The African Institute of Energy Sustainability (AIES) expresses deep concern over the Government of Ghana’s decision to introduce a new Energy Levy of GH¢1.00 per litre of fuel, popularly referred to as the “Dumsor Levy.”
While the government claims this measure is intended to address persistent power outages and financial instability in the energy sector, such justification is economically flawed and socially inequitable.
It must be emphasized that over 77% of fuel imported into the country is consumed in the transportation sector, not the power sector. As such, imposing this levy on fuel usage unfairly shifts the burden of energy sector mismanagement onto an unrelated segment of consumers.
This approach is not only misplaced but also threatens to worsen the cost of living for millions of Ghanaians.
Currently, Ghanaian citizens already pay between 24% and 25% in taxes and levies per litre of fuel at the pump. With this new Energy Levy, the burden will increase to 32% and 33%, pushing pump prices higher and triggering a ripple effect of price increases across all sectors of the economy from food transportation and production to commerce and household expenses.

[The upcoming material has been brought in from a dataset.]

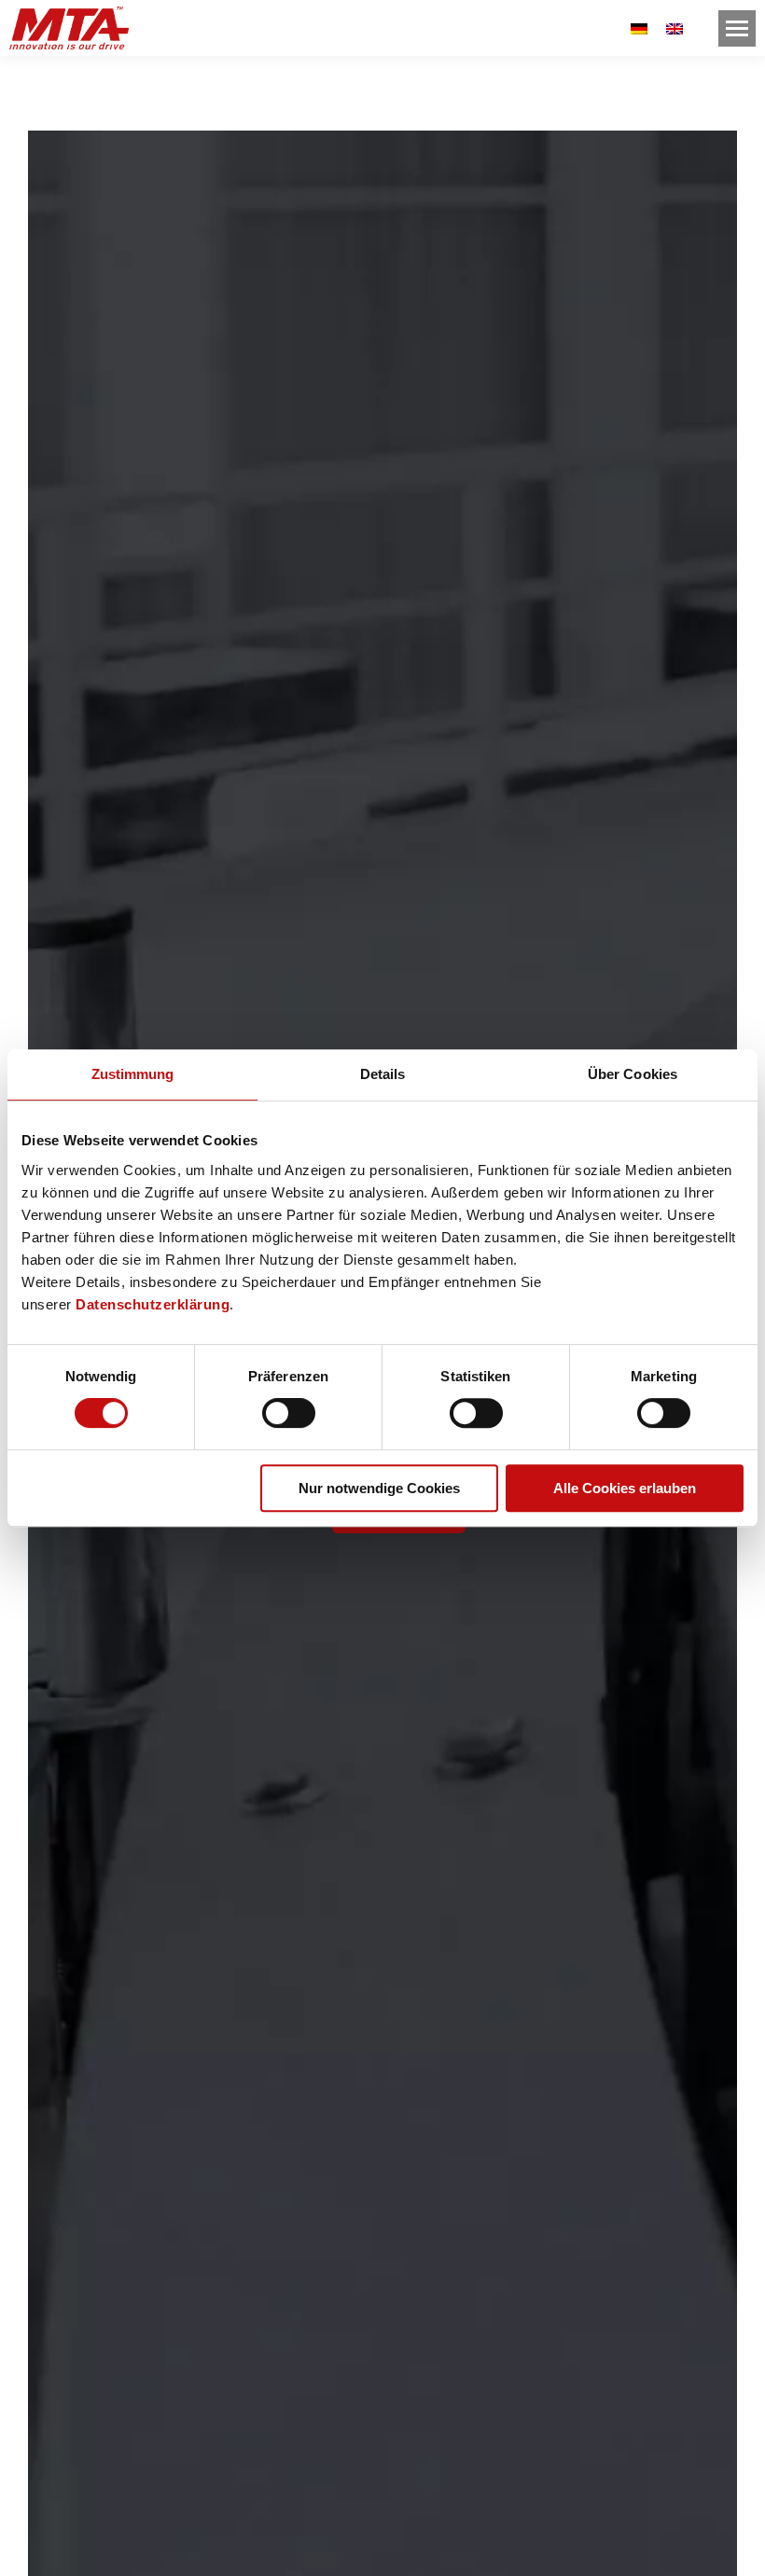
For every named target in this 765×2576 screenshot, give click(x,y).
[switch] (288, 1413)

While we acknowledge the seriousness of Ghana’s Power debt, estimated at US$2.5 billion, we also know the key sources of this crisis:
• Take-or-pay power contracts that leave government liable for unused capacity
• High technical, distribution, and commercial losses
• Unrealistic tariffs that do not reflect cost recovery
• The impact of forex volatility on dollar-indexed contracts
• Weak public sector oversight and planning in power procurement and delivery
These are structural issues, and no amount of taxation on fuel can resolve them. Imposing new levies is simply treating symptoms, not curing the disease.

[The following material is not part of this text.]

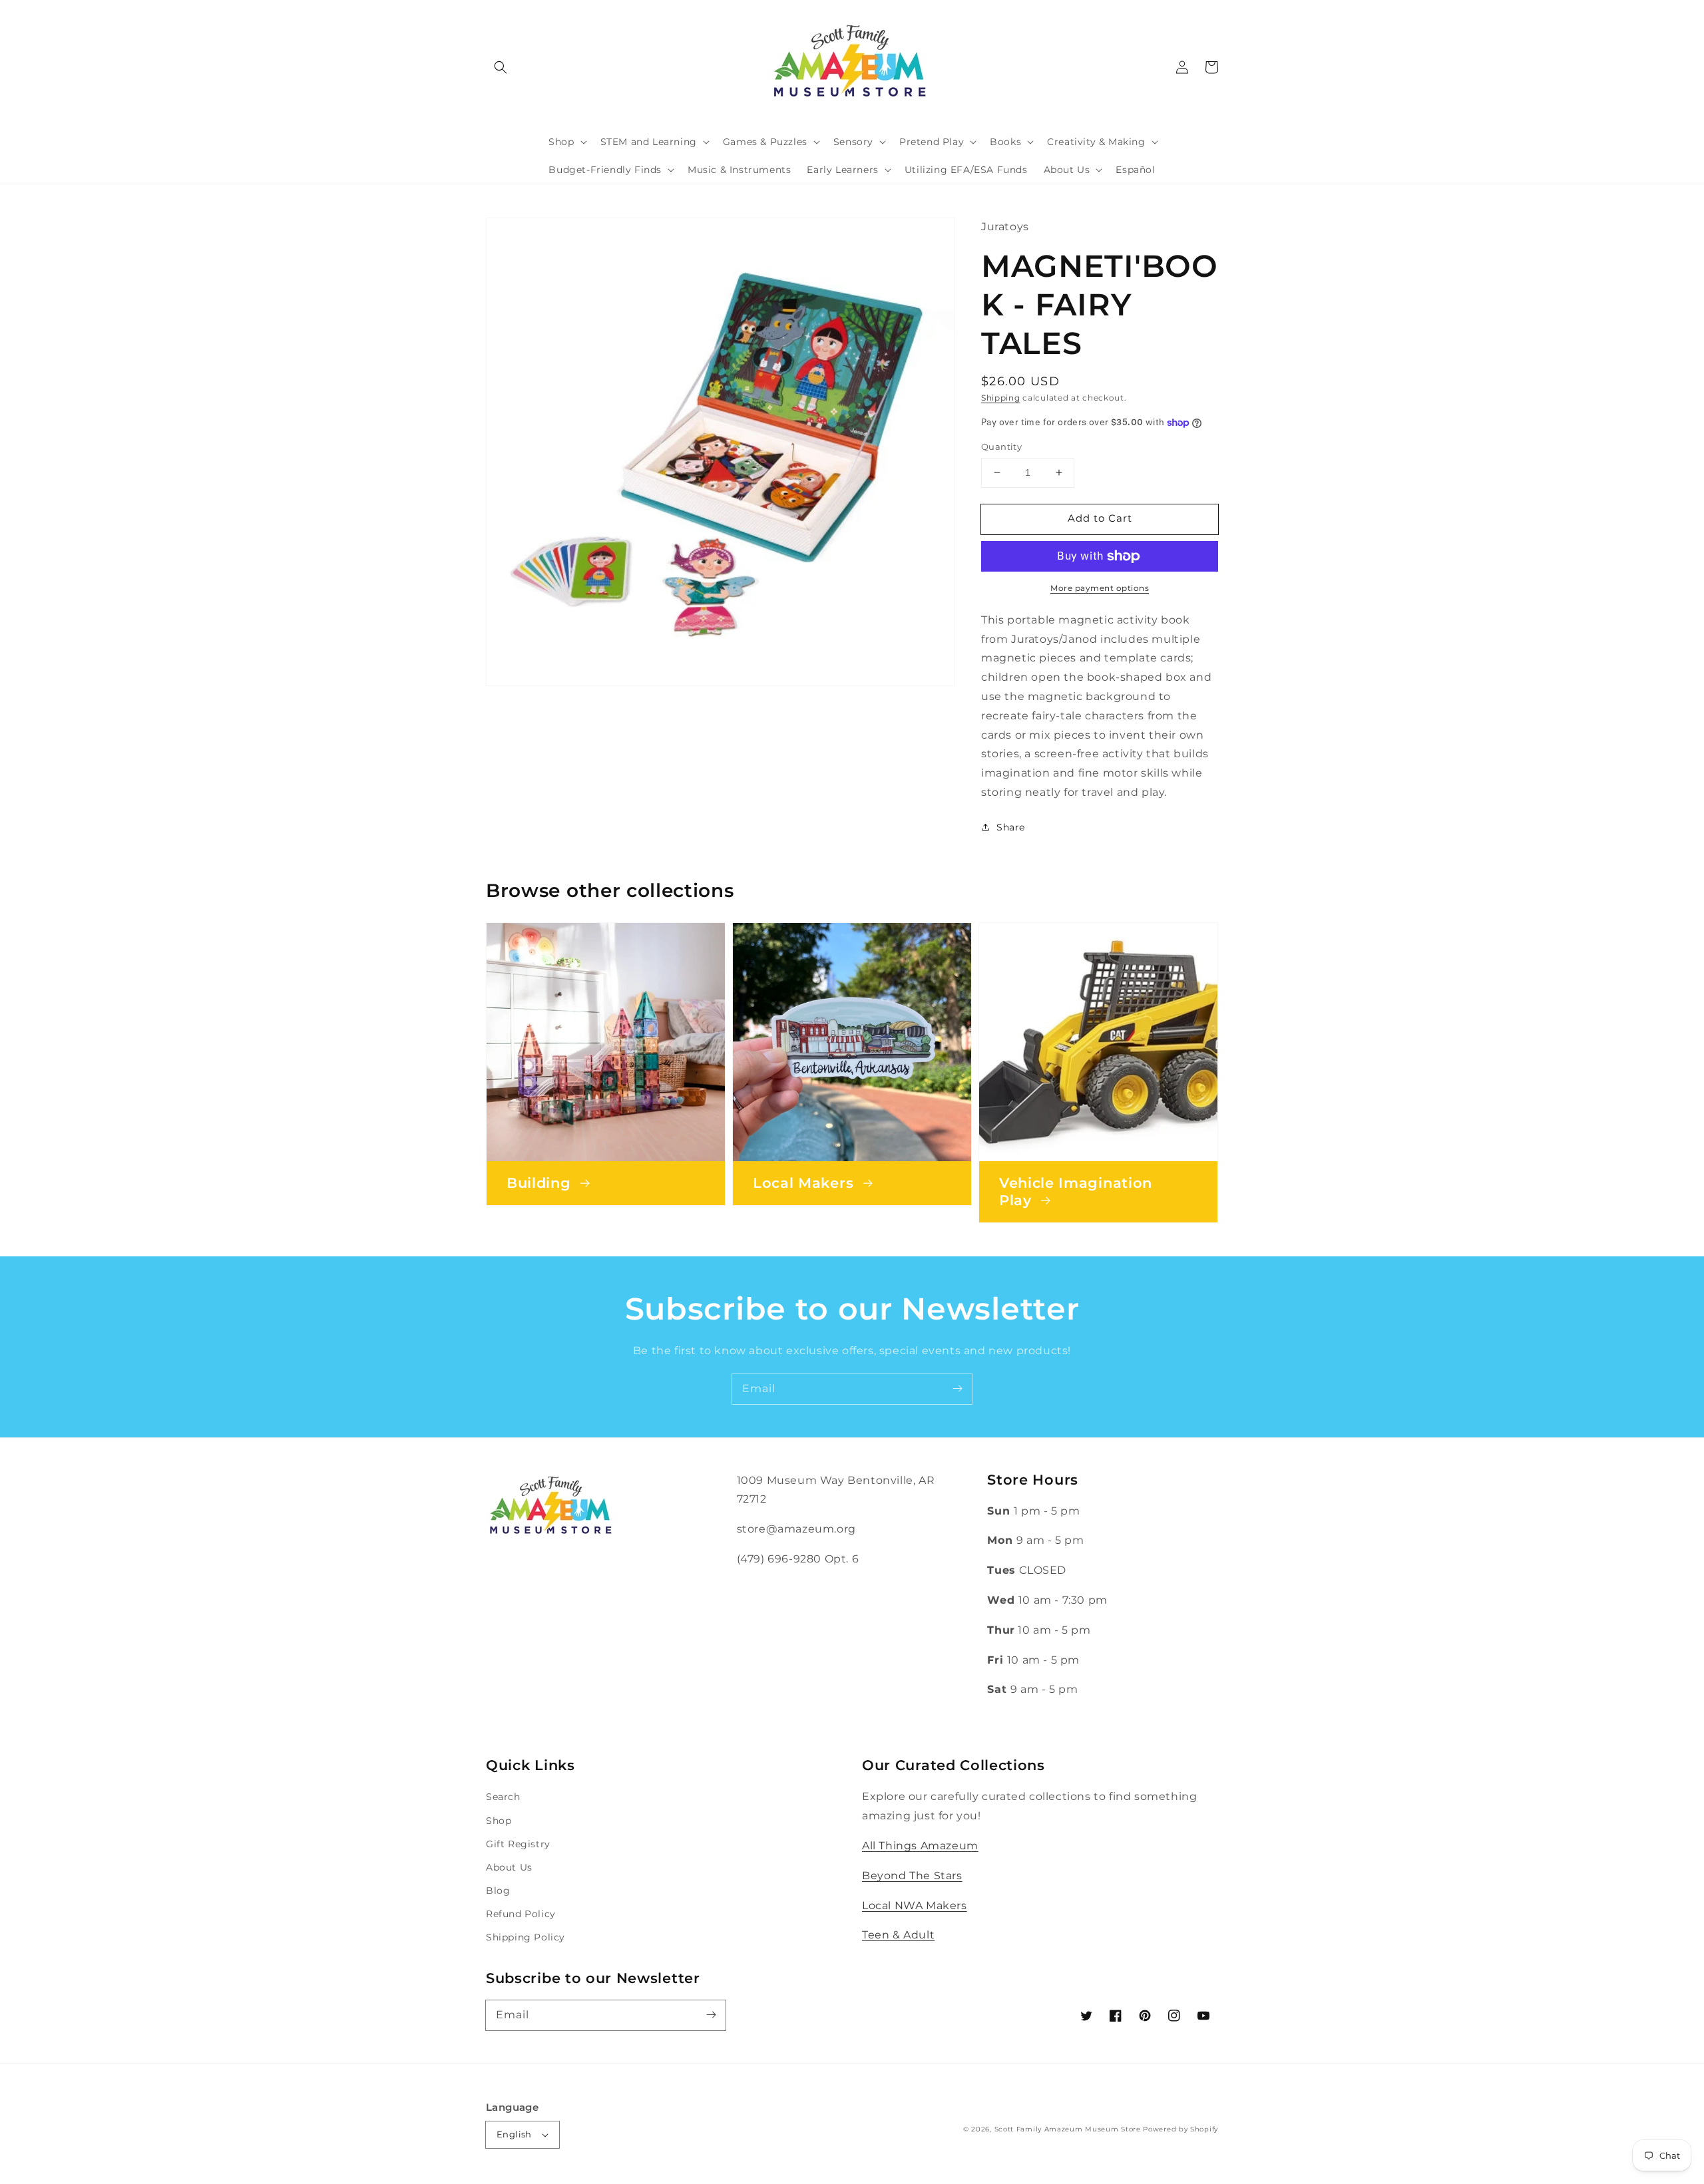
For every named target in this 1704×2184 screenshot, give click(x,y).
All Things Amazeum (920, 1845)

In numerous policy papers and public forums, AIESD has proposed viable and sustainable reforms.
We, therefore, reiterate the following recommendations to restore efficiency and financial health to the power sector:
1. Merge ECG and NEDCo into a single distribution utility and unbundle distribution from retail operations.
2. Giving the retail functions on concessionary basis: Concession retail services to private operators through transparent and performance-based contracts.
3. Empower or establish an Independent Power Administrator (IPA) within or outside GRIDCo to handle power planning, contracting, and forecasting, to avoid politically motivated agreements.
4. Accelerate boundary metering and complete energy accounting across the transmission and distribution value chain.
5. Upgrade national power infrastructure, with a clear financing and maintenance strategy tied to performance and loss reduction.
We call on the government to immediately withdraw the Energy Levy and instead pursue deep, evidence-based reforms that address the real drivers of the sector’s crisis.
It is neither just nor prudent to use fuel taxes to compensate for longstanding inefficiencies in electricity governance.
Ghana needs bold leadership and sustainable solutions and not another financial burden on its citizens.